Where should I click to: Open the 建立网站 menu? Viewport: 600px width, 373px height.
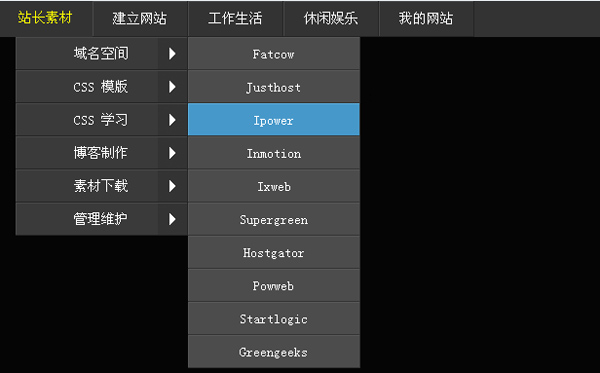pos(140,18)
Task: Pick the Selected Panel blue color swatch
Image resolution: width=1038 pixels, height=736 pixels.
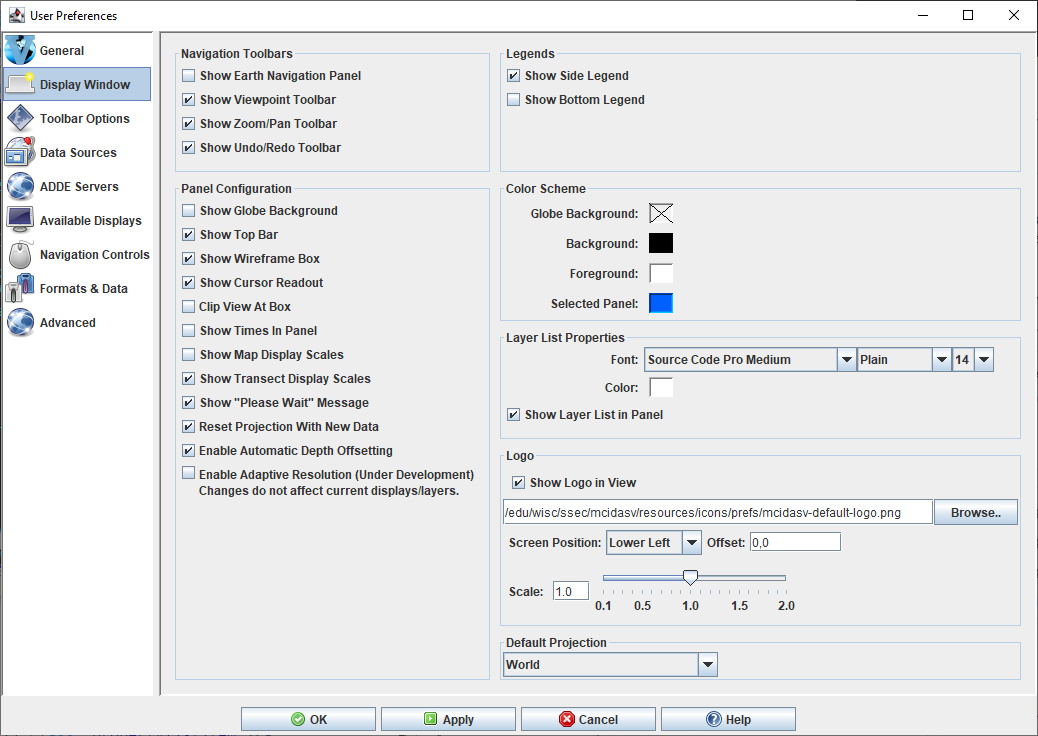Action: (661, 304)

▬▬▬▬▬▬

What needs to be done:
What is needed is every line from the one with "Task: Pick the" to the final line of the listing above, set down exactly and with the pictures left out.

The answer:
Task: Pick the Selected Panel blue color swatch
Image resolution: width=1038 pixels, height=736 pixels.
Action: (661, 304)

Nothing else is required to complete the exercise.